Date de publication : 10 Juin 2008

Béatrice Hiltl


A l’origine : la naissance. Elle est d’abord physique, à travers la venue au monde du nouveau-né. Mais une naissance psychique doit également s’accomplir et elle ne peut se faire qu’à travers l’accueil et le lien assuré par l’être humain.
Pendant l’originaire, la relation de l’enfant avec la mère est prédominante de manière évidente, ne serait-ce par les soins qu’elle prodigue. Cette phase est également marquée par l’idéalisation de la mère et de sa présence. C’est le temps de la totalité où la mère et l’enfant ne forment qu’un, un tout indissociable, le temps de l’indifférenciation, de l’absolu qui correspond au vécu d’homogénéité caractéristique de la vie fœtale et par la suite, au vécu de la symbiose spécifique à la relation des premiers mois de la vie (ce que Françoise Dolto nomme la dyade mère-enfant). Le bébé est, on le sait, totalement dépendant de la mère.

 

Le matricide et la fin de l’originaire

La question du matricide est quasiment absente des travaux psychanalytiques. Freud développera longuement celle du parricide, notamment dans « Totem et Tabou », par rapport à la théorie de l’Œdipe et la menace de castration. Toutefois, il reconnaît que la problématique oedipienne ne suffit pas en soi à expliquer et à justifier l’ampleur de l’hostilité qui sera éprouvée par l’enfant à l’encontre de la mère tant par la fille que le garçon. D’où le constat par cet auteur que la nature de ces griefs envers la mère serait due à la nécessité pour l’enfant de se détourner d’elle. C’est en effet parce qu’il est premier et si intense que "l’attachement doit sombrer". Derrière ce détachement nécessaire par rapport à la mère est en jeu la nécessaire question de l’accès à l’autonomie.
Comment se détacher de celle à qui l’on doit tant et dont on dépend toujours ?
Comment arriver à prendre de soi-même une distance psychique suffisante par rapport à elle ?

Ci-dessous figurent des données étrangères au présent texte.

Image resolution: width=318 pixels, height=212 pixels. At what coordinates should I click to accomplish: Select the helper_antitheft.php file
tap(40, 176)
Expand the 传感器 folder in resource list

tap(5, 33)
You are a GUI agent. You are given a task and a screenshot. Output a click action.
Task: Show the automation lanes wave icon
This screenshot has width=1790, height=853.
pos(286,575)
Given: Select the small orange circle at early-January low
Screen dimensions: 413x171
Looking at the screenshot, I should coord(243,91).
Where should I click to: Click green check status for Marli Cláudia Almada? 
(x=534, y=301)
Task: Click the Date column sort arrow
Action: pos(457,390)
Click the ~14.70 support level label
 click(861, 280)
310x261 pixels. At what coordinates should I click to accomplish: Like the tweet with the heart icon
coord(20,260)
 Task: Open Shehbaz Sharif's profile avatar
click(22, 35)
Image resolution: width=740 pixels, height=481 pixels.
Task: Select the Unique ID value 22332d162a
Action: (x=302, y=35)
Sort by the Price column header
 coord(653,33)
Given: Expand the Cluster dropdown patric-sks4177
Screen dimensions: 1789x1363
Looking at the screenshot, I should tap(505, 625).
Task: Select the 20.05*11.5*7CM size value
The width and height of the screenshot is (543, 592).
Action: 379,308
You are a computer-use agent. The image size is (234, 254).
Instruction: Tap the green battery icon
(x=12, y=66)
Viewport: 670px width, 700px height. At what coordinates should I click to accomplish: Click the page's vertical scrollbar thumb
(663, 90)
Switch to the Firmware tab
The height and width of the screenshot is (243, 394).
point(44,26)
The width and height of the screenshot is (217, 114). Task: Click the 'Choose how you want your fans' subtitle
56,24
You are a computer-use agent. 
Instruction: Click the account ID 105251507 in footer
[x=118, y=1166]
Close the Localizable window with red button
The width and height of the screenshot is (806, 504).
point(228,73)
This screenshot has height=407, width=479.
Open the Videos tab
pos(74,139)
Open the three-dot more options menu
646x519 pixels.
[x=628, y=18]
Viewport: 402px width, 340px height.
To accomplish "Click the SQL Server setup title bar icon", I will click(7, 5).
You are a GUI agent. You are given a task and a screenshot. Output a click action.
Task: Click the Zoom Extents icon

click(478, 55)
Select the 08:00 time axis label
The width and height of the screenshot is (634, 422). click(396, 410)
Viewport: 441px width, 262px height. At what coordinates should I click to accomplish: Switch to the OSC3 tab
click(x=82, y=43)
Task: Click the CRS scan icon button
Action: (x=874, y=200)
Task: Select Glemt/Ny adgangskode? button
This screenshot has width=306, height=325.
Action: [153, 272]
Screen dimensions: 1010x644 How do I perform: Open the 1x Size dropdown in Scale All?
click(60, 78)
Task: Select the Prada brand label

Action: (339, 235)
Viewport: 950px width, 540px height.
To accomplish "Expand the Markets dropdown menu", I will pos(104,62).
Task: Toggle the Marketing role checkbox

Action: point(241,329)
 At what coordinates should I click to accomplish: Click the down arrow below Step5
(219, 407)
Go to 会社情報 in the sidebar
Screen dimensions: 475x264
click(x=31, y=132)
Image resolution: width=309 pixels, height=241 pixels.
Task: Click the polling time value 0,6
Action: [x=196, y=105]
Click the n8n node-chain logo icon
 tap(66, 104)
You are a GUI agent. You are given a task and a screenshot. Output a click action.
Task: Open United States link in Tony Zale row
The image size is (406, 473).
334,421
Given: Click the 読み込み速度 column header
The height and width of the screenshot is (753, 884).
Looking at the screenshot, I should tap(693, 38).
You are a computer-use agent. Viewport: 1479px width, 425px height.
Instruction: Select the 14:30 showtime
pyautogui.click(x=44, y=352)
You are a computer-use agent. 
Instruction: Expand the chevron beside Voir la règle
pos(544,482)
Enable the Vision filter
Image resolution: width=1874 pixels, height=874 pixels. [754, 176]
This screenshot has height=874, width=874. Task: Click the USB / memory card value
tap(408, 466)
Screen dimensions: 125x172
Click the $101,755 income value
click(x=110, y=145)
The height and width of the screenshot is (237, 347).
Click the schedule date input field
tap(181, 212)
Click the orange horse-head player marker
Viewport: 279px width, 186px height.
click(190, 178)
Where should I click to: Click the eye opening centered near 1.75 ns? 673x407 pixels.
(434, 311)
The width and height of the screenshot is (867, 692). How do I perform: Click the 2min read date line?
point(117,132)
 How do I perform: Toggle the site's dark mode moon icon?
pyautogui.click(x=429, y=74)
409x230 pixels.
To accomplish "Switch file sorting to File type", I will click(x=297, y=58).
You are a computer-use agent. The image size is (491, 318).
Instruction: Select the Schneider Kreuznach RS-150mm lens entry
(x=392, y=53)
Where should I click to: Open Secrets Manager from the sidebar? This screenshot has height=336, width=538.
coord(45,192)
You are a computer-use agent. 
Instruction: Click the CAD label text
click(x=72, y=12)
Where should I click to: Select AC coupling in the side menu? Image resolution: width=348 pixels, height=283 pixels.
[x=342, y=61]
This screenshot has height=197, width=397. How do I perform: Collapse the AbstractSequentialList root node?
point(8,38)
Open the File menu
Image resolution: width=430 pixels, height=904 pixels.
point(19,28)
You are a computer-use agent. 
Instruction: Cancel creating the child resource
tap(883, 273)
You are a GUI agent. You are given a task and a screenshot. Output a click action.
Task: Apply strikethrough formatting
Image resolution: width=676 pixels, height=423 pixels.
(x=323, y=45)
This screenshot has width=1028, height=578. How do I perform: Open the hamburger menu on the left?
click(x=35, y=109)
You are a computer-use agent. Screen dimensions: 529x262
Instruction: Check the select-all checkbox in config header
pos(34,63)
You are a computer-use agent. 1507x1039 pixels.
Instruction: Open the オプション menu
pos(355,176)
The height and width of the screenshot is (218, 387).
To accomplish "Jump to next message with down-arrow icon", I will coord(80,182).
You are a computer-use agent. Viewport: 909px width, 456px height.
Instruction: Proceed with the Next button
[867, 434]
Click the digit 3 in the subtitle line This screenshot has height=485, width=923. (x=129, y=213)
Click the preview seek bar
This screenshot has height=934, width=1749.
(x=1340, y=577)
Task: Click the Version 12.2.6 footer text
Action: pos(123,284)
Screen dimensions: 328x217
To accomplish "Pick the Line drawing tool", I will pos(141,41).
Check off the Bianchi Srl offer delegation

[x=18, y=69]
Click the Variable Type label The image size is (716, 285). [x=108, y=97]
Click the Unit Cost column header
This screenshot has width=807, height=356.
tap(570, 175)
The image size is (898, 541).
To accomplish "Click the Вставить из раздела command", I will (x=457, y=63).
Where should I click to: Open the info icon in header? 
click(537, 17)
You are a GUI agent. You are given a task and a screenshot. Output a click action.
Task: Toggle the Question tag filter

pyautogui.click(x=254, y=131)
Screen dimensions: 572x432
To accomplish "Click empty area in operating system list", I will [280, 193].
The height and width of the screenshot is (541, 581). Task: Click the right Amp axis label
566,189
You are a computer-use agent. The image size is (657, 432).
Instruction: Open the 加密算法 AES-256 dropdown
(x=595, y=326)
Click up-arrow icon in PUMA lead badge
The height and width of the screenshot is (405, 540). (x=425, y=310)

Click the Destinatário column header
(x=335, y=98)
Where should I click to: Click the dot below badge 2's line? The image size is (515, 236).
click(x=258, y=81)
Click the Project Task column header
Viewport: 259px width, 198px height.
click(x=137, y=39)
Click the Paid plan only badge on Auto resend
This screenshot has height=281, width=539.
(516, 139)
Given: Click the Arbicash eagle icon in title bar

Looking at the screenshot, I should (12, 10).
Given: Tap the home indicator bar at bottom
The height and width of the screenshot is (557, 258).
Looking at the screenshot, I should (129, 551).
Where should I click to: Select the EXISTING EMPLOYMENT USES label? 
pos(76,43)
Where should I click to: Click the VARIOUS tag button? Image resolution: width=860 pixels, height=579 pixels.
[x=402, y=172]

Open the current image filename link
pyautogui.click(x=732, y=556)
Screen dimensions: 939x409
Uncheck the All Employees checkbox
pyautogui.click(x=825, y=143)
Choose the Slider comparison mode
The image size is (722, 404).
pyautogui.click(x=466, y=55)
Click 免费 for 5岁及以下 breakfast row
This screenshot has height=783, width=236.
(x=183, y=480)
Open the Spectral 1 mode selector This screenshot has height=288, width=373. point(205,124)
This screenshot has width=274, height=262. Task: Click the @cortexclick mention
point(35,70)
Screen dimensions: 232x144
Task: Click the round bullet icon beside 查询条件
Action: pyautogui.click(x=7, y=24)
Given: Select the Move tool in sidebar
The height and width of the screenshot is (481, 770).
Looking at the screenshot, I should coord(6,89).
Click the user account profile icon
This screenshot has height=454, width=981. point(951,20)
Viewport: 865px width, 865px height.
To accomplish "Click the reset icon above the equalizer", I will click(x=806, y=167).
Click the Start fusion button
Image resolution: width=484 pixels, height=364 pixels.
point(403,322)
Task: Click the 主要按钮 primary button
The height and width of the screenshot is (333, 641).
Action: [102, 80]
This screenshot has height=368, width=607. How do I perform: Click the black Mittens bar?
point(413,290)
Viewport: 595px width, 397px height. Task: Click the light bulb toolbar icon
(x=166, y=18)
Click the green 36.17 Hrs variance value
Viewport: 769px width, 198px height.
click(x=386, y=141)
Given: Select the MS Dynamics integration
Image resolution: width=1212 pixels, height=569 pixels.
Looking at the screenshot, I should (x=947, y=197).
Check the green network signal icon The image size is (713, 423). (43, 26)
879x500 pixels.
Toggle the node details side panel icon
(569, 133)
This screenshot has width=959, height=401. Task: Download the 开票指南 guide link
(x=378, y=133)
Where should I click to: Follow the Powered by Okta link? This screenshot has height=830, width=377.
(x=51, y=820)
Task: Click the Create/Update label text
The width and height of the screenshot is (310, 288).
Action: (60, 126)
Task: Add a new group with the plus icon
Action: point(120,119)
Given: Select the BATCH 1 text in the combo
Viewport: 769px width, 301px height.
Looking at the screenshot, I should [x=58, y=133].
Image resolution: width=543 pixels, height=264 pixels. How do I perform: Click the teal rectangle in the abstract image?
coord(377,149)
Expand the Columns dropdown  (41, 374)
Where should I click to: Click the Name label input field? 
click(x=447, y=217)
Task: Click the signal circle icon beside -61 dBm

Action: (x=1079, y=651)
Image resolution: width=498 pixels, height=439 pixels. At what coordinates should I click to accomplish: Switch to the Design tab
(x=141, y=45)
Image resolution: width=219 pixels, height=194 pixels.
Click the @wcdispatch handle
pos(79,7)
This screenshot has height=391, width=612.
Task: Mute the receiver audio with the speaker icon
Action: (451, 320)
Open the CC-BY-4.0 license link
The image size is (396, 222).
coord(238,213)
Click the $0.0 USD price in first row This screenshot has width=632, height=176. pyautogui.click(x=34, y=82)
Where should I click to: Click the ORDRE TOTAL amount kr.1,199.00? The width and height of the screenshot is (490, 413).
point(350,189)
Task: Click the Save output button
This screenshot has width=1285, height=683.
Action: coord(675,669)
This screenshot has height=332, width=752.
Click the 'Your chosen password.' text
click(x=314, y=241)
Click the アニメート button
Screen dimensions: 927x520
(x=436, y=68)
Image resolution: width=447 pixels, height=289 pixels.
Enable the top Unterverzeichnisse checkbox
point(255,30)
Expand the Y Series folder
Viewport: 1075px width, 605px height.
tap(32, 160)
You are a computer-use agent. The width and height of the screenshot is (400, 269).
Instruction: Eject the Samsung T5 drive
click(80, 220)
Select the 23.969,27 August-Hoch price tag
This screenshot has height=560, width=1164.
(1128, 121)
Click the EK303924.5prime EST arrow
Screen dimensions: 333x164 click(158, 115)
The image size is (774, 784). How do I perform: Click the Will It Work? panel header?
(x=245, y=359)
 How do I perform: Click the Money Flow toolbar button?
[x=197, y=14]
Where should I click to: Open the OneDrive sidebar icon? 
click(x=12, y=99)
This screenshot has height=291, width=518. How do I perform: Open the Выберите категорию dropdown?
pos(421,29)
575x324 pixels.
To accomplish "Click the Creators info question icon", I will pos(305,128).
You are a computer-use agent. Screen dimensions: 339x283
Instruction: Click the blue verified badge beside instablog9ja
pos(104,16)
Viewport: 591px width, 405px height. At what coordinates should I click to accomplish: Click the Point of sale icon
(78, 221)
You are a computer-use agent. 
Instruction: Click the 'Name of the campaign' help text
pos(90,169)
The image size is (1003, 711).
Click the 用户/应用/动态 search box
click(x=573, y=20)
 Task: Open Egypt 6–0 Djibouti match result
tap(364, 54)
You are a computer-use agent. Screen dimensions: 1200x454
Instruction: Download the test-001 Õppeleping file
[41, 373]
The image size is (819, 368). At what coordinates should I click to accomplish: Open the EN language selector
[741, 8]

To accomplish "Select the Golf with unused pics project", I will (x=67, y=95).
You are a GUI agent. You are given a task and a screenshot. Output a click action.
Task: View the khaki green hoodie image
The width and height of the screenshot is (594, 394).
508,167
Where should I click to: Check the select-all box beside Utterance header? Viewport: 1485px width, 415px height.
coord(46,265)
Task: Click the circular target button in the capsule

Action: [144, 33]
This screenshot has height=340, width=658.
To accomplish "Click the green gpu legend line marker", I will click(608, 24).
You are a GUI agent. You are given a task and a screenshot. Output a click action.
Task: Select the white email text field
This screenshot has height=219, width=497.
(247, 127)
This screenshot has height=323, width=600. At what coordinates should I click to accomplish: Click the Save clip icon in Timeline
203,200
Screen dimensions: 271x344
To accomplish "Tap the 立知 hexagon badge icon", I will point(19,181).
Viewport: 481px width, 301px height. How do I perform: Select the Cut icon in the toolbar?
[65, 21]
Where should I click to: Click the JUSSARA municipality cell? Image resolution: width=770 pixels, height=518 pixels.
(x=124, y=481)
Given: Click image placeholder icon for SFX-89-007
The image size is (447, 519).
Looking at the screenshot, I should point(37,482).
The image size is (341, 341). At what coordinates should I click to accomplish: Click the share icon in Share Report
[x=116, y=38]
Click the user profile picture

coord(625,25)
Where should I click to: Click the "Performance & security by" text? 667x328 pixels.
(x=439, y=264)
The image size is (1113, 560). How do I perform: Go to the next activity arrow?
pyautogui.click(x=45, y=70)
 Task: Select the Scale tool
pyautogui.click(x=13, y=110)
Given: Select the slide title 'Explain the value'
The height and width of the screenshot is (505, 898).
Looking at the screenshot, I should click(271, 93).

Progressivement l’enfant va se heurter aux insuffisances et aux limites maternelles et rencontrer ainsi la mère réelle qui va devenir distincte de lui-même.
Du deuxième semestre de la première année jusqu’à la fin de la troisième année, l’enfant grandit et devient de plus en plus capable d’agir, de répondre lui-même à ses besoins. Il sait faire et veut faire. C’est le moment du « moi-tout-seul ». La mère n’a plus alors à tout faire pour l‘enfant. En outre, elle l’oblige de plus en plus à respecter des impératifs et observer toutes sortes de règles. Ceci marque la fin de la liberté constitutive de la relation originaire, la fin de la possibilité de la totalité échangée jusqu’ici avec la mère.
Cela signifie la confrontation à une première séparation nécessaire : la perte de l’originaire.
A travers l’expérimentation répétée des insuffisances, l’enfant va faire le constat que la mère est de moins en moins susceptible de représenter totalement l’originaire. .
Cela marque assez douloureusement l’achèvement de la période symbiotique, par ce qu’on appelle la « crise d’opposition » vers l’âge de deux, trois ans. Rappelons que selon Spitz, l’apparition du non survenant dans le courant de la seconde année permet à l’enfant d’accéder à une complète distinction entre lui-même et l’objet maternel et d’entrer, par conséquent, dans le champ des relations sociales. Cette étape constitue la première acquisition conceptuelle purement abstraite et caractérise l’accès au monde symbolique et à la capacité de manier les symboles.
La perte de cette « mère originaire » est source de souffrance et l’enfant va notamment la garder en pensée. En d’autres termes, c’est la mère toute puissante phallique infantile qu’il va intérioriser et à laquelle il va chercher à s’identifier. Il accède ainsi à une autre forme de totalité qui est le sentiment absolu du Moi qu’il revendique aussitôt.
Il est largement devenu capable d’agir, il est désormais structuré pour. Cela correspond à l’âge ravageur, où les mères voient l’ancien bébé fureter partout, grimper sur tout et se saisir de tout. Au moment de la phase où l’enfant se rebelle, s’entête, désobéit, il ne peut pas faire autrement. Il va s’entêter puisque tout est dans la tête et qu’il a hérité de la phase précédente propre à l’originaire (la période du syncrétisme) l’habitude et le sentiment de l’absolu, de la totalité.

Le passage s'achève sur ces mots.